When he finished, an awesome silence hung in the room. And then as one, the crowd rose to their feet and cheered wildly. Applause burst forth from every corner of the auditorium as fans showed deep appreciation for his talent and his courage.
Perlman smiled and wiped the sweat from this brow. Then he raised his bow to quiet the crowd and said, not boastfully, but in a quiet, pensive, reverent tone, “You know, sometimes it is the artist’s task to find out how much music you can still make with what you have left.”
Perlman should know. Polio left him with less stamina than he had before, yet he went on. Playing a concert on three strings is not unlike his philosophy of life — he persevered with what he had left and still made music.

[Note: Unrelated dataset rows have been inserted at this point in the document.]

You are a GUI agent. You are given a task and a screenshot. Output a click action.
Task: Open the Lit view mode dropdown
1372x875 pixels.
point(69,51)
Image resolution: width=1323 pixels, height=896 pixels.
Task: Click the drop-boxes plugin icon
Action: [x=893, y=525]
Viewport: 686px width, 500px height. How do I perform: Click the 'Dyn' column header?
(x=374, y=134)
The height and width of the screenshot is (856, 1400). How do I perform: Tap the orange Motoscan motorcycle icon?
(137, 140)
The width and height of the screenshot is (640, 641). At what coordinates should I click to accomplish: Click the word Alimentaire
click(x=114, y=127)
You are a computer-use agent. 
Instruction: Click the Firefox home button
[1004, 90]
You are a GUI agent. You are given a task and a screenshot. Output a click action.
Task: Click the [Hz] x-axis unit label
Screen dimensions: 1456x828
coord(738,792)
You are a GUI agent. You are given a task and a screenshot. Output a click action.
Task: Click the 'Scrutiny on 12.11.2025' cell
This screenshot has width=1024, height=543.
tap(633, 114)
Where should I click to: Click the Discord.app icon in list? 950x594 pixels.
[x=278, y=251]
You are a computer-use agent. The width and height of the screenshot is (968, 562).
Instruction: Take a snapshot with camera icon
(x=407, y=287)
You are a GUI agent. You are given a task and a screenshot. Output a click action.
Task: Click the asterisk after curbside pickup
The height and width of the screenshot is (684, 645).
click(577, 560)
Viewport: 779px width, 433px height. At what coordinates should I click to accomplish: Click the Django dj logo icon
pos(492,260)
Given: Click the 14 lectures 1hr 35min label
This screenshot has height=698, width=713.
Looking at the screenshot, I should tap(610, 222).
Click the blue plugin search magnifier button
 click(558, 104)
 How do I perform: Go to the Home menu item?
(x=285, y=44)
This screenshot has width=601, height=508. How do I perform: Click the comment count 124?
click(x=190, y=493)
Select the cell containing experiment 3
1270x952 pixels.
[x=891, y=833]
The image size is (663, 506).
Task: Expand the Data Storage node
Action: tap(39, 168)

And isn’t that true with us? Our task is to find out how much music we can still make with what we have left. How much good we can still do. How much joy we can still share. For I’m convinced that the world, more than ever, needs the music only you and I can make.And if it takes extra courage to make the music, many will applaud your effort. For some people have lost more than others, and these brave souls inspire the rest of us to greater heights. So I want to ask you my fellow passengers, “How much music can you make with what you have left?”